2.3. Jellyfish Search Optimizer

In comparison with conventional optimization techniques that use a limited number of computational parameters, jellyfish search optimization (JSO) offers several benefits. JSO has been seen to converge more quickly and have better searching abilities. Additionally, compared to previous algorithms, it achieves a better balance between exploitation and exploration. To successfully explore the issue space and exploit potential regions for the best solutions, this balance is essential. These characteristics are what make JSO a desirable option for optimization jobs [29]. The fundamental concept behind JSO was inspired by the ways in which jellyfish behave in order to survive in the ocean.
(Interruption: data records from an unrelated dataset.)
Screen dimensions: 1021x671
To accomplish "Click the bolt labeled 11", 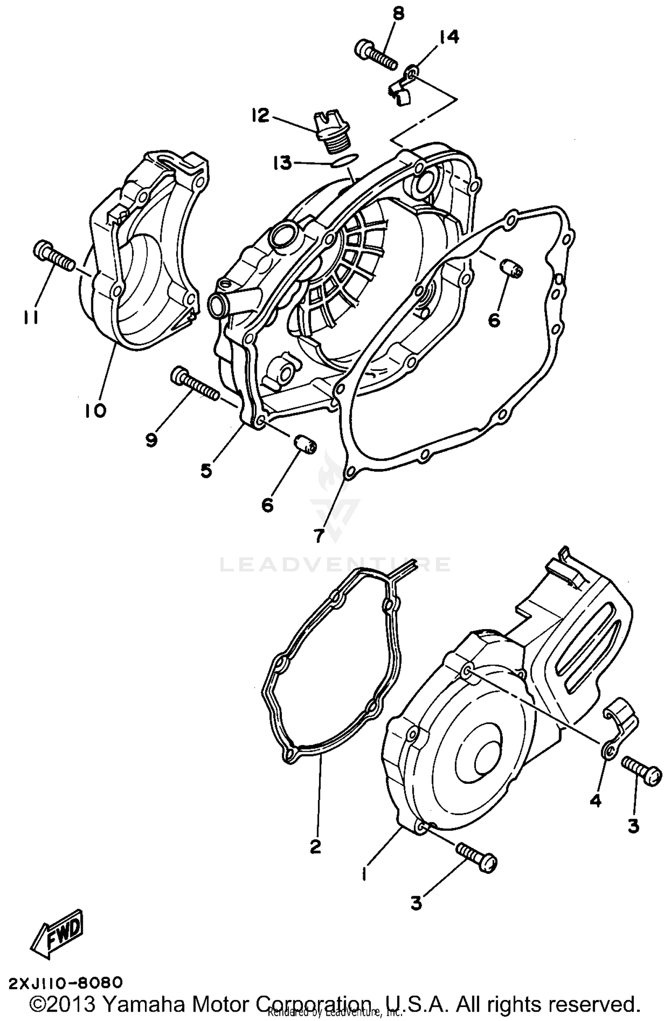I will point(54,255).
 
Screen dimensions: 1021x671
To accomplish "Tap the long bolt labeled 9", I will point(195,383).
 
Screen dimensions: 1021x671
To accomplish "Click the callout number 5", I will point(206,470).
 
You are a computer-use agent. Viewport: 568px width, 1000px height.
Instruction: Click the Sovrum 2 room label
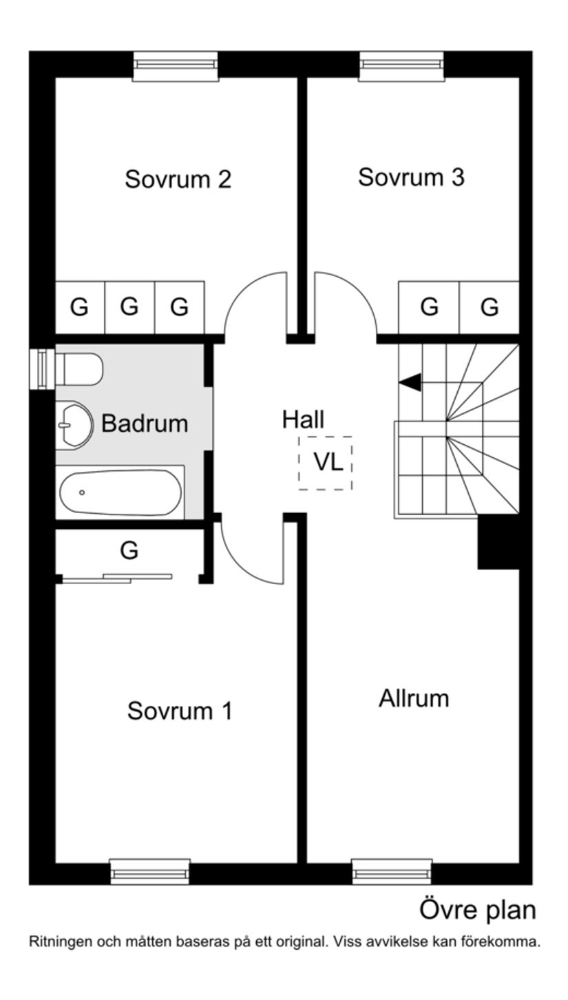coord(178,179)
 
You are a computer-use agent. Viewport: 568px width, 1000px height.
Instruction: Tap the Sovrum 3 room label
coord(411,177)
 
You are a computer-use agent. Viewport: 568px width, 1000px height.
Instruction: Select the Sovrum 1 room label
coord(180,711)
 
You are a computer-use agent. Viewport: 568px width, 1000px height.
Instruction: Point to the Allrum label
coord(414,698)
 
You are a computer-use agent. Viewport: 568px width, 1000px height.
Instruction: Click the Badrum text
coord(145,423)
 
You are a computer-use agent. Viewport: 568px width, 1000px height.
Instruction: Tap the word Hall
coord(303,419)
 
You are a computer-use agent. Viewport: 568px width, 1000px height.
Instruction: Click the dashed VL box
coord(326,463)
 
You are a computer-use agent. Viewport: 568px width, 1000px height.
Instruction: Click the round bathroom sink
coord(72,426)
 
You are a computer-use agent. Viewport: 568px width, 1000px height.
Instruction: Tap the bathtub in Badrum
coord(120,492)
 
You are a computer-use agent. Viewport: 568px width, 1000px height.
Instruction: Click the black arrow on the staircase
coord(410,382)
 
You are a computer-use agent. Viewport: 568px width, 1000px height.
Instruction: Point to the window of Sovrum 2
coord(175,65)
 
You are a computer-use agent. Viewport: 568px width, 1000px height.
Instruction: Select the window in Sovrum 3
coord(401,65)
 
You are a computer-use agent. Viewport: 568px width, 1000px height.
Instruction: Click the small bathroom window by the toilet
coord(43,368)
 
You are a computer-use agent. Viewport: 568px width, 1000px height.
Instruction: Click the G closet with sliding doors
coord(129,551)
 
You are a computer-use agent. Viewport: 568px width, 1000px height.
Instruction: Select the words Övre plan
coord(477,910)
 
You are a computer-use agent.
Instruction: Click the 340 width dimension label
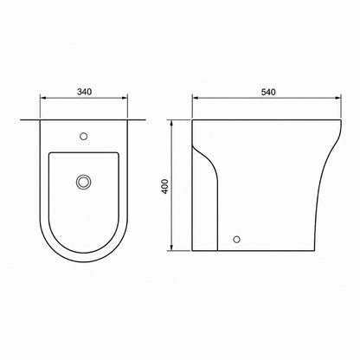pos(84,92)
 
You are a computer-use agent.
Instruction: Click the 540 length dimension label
pos(268,92)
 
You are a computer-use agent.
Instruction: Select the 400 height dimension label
pos(165,186)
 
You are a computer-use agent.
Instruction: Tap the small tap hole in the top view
pos(84,136)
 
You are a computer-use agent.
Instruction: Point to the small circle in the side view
pos(236,239)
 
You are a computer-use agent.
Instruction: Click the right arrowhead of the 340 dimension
pos(125,98)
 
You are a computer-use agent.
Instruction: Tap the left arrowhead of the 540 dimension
pos(196,98)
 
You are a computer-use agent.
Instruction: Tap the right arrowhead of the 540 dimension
pos(338,98)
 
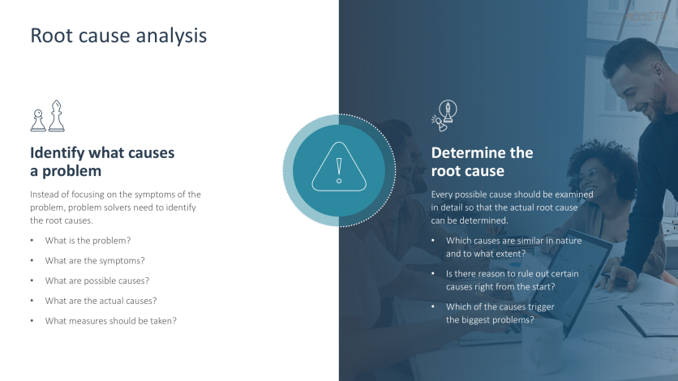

The movement of jellyfish is either determined by the current of the ocean or takes place within the swarm [29,30]. A time control process governs the transition between different types of movement.

The current ocean path ($\stackrel{⃑}{co}$) can be described by taking the average of all the vectors that travel from each jellyfish in the ocean to the jellyfish that has the best-obtained position.

$$\overrightarrow{d}=\frac{1}{n}{\displaystyle \sum {\overrightarrow{d}}_i}=\frac{1}{n}{\displaystyle \sum ({\mathrm{X}}_{\mathrm{b}\mathrm{e}\mathrm{s}\mathrm{t}}-{\mathrm{e}}_{\mathrm{c}}{\mathrm{X}}_i)}={\mathrm{X}}_{\mathrm{b}\mathrm{e}\mathrm{s}\mathrm{t}}-{\mathrm{e}}_{\mathrm{c}}\frac{{\displaystyle \sum X_i}}{n}={\mathrm{X}}_{\mathrm{b}\mathrm{e}\mathrm{s}\mathrm{t}}-{\mathrm{e}}_{\mathrm{c}}\mu ={\mathrm{X}}_{\mathrm{b}\mathrm{e}\mathrm{s}\mathrm{t}}-df$$

(4)

where n donates the number of populations, X_best donates the optimal location, e_c denotes the convergence rate, and μ is the average of the jellyfish locations. The new location is determined as mentioned in (4).

$$X_i(\mathrm{t}+1)=X_i(\mathrm{t})+r(X_{\mathrm{best}}-\beta \cdot r)\mu$$

(5)

where r is an arbitrary number and β is a distribution factor.

Jellyfish swarm: Jellyfish display both passive (Form A) and active (Form B) movement at this stage. Initially, the swarm starts with Form A movement and then gradually transitions to Form B movement. Form A movement can be defined by the following relationship.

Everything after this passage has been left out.